Another big advancement that deserves mentioning is “reasoning” models that have the opportunity to spit out thinking tokens before giving a final answer.
None of this is to say transformers are the most principled approach. But they work.
Re: ML promises to be profoundly weird
#319Earlier quoted context omitted.
Neat. So, despite the fact that it looks like you have to pay for ChatGPT Voice mode with video, [0] it doesn't count as an example of it bullshitting on ChatGPT (paid version) That is, father_phi's use of what seems to be a paid version of ChatGPT to have a bullshit-filled conversation that definitely spans less than four pages doesn't count? [0] The page at [1] declares that the video feature is "Available in ChatG…
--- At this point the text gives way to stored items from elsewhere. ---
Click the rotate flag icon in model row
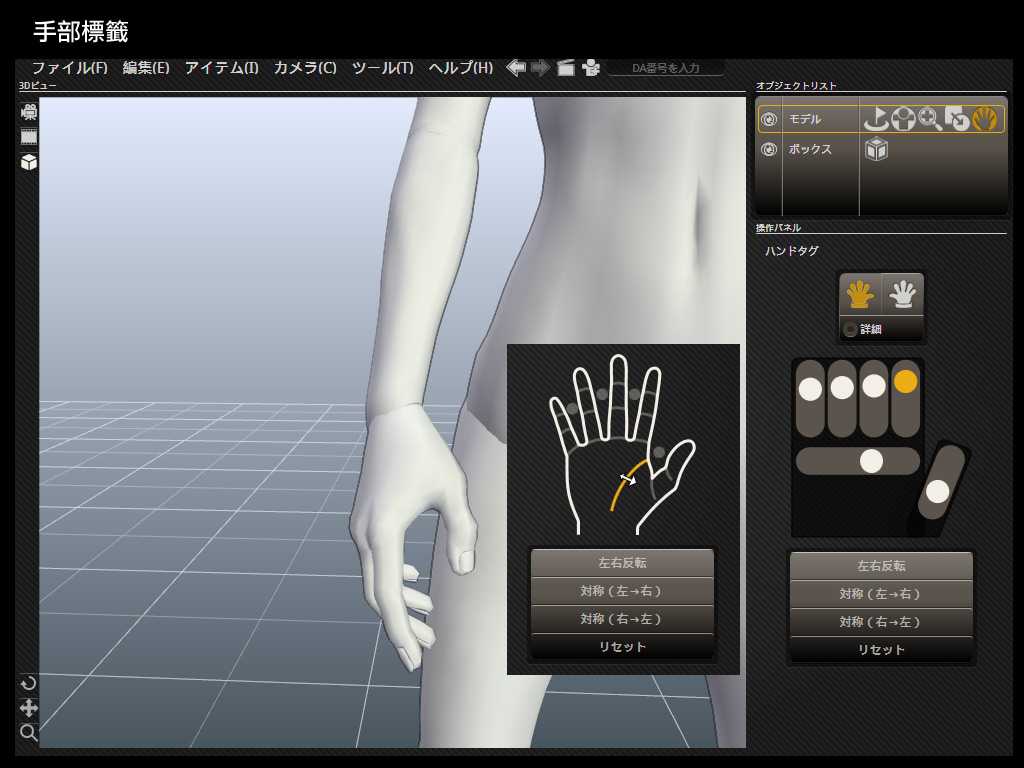Screen dimensions: 1024x768 coord(876,120)
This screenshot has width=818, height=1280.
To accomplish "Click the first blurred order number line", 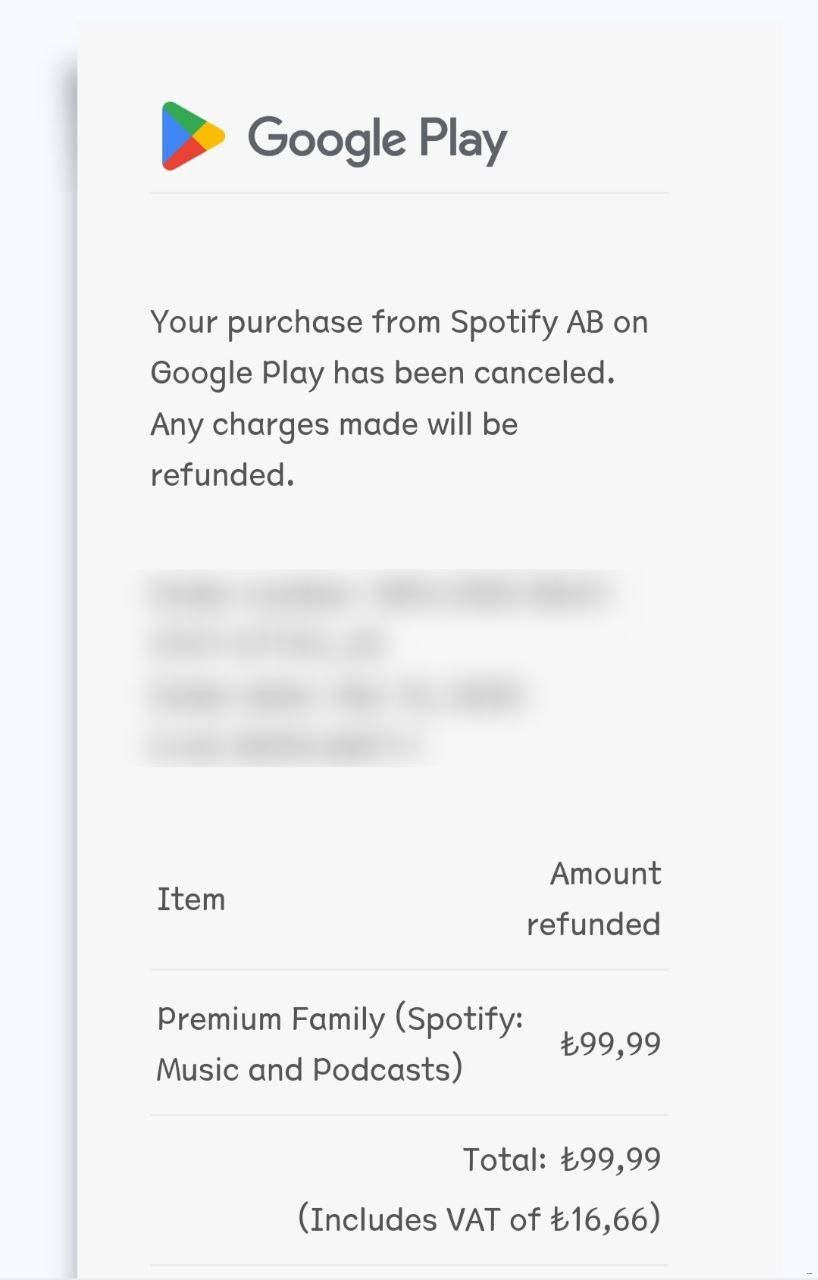I will click(378, 595).
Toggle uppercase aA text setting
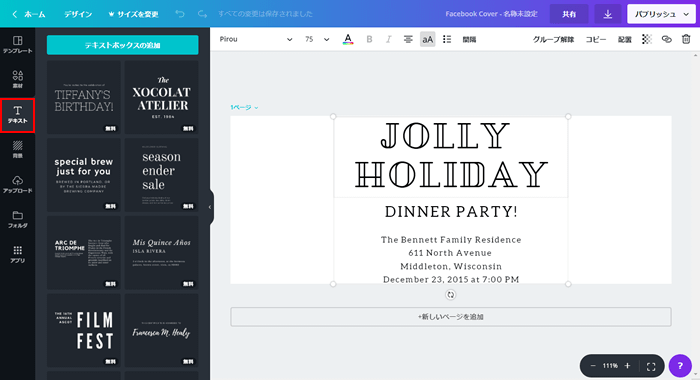 pyautogui.click(x=427, y=39)
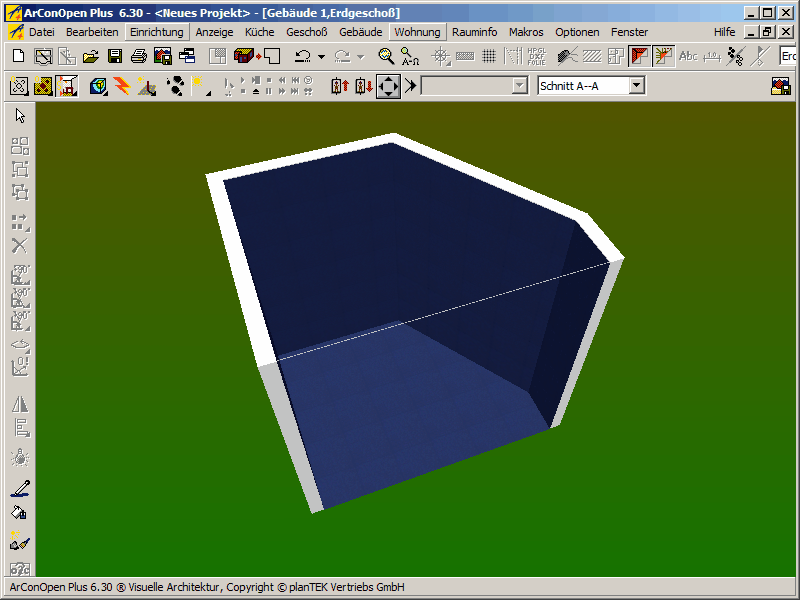
Task: Start walkthrough using the footprints icon
Action: point(175,86)
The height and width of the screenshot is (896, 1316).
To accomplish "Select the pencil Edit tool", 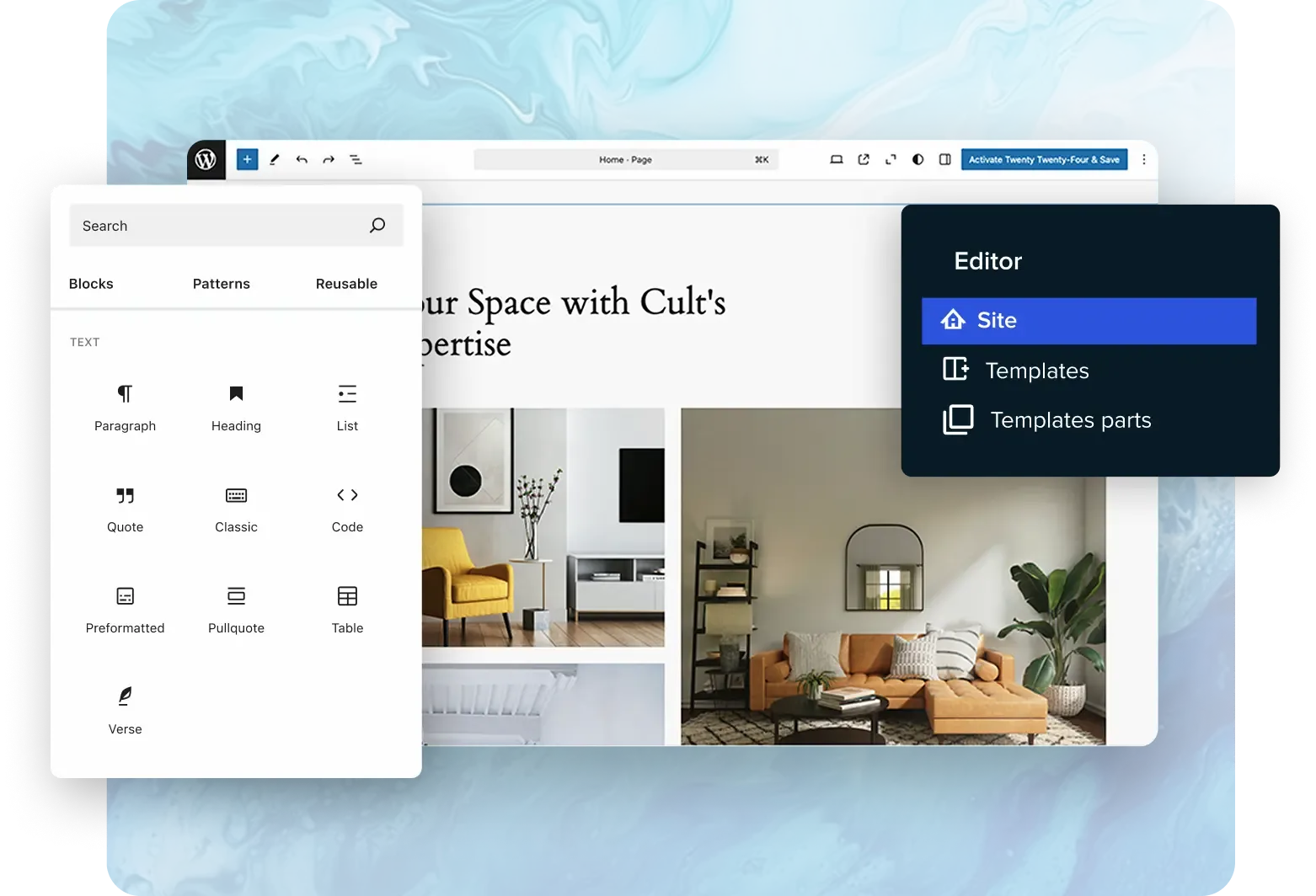I will (x=274, y=159).
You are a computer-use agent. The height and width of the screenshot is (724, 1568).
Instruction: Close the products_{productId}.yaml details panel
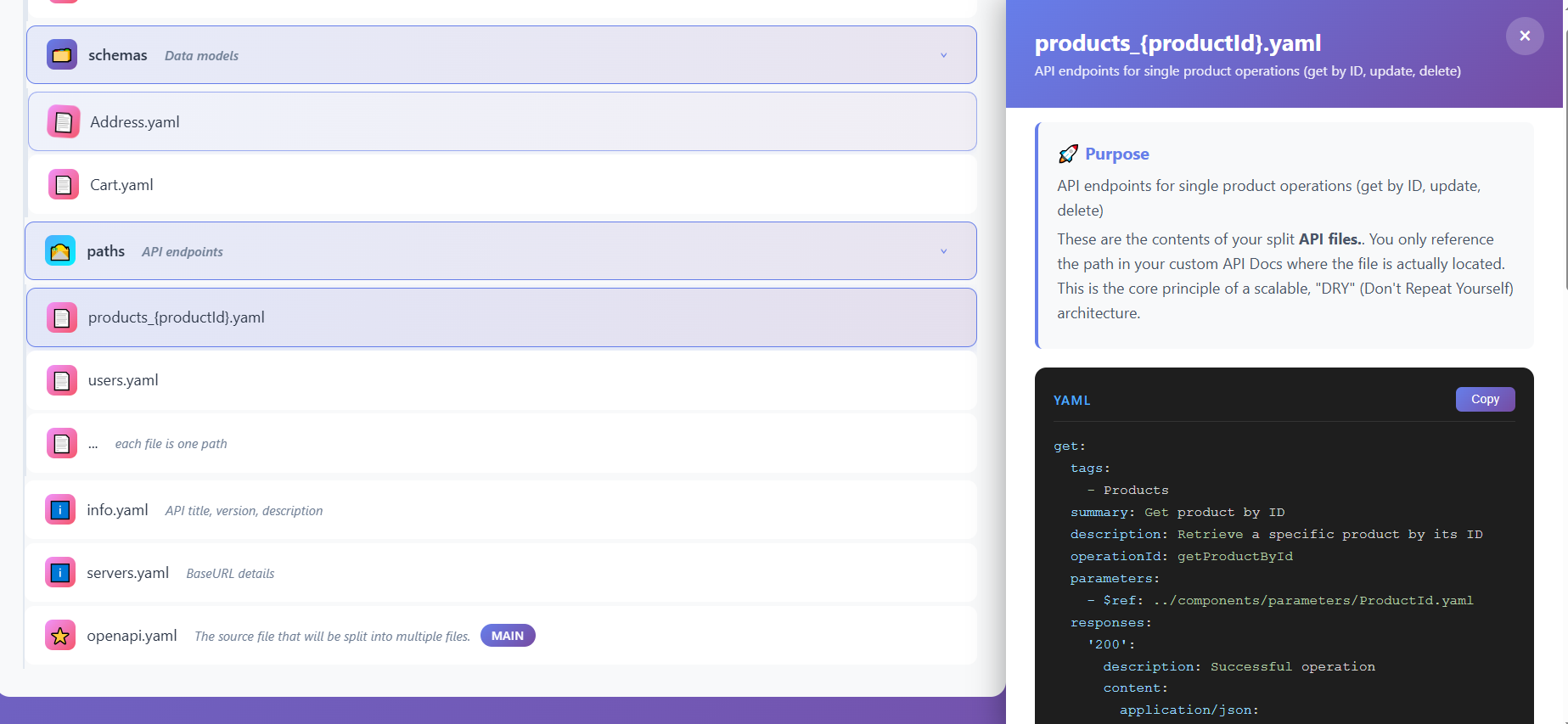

Lets stick to my challenge please - thinking version, find bullshit. If you can't, thats ok. Do you accept then under the constraints that the thinking version doesn't produce bullshit?
Re: ML promises to be profoundly weird
#320Earlier quoted context omitted.
The Vatican Library contains roughly 1.1 million printed books and around 75,000 codices, only a small percentage of which have been digitised.
Which is what percent of the world’s content? 0.000000001% or something similar. It’s nothing in the scheme of things. To put it another way, if we were to digitize that continent and train on it, our AIs would not get noticeably better in any way. It doesn’t move the needle.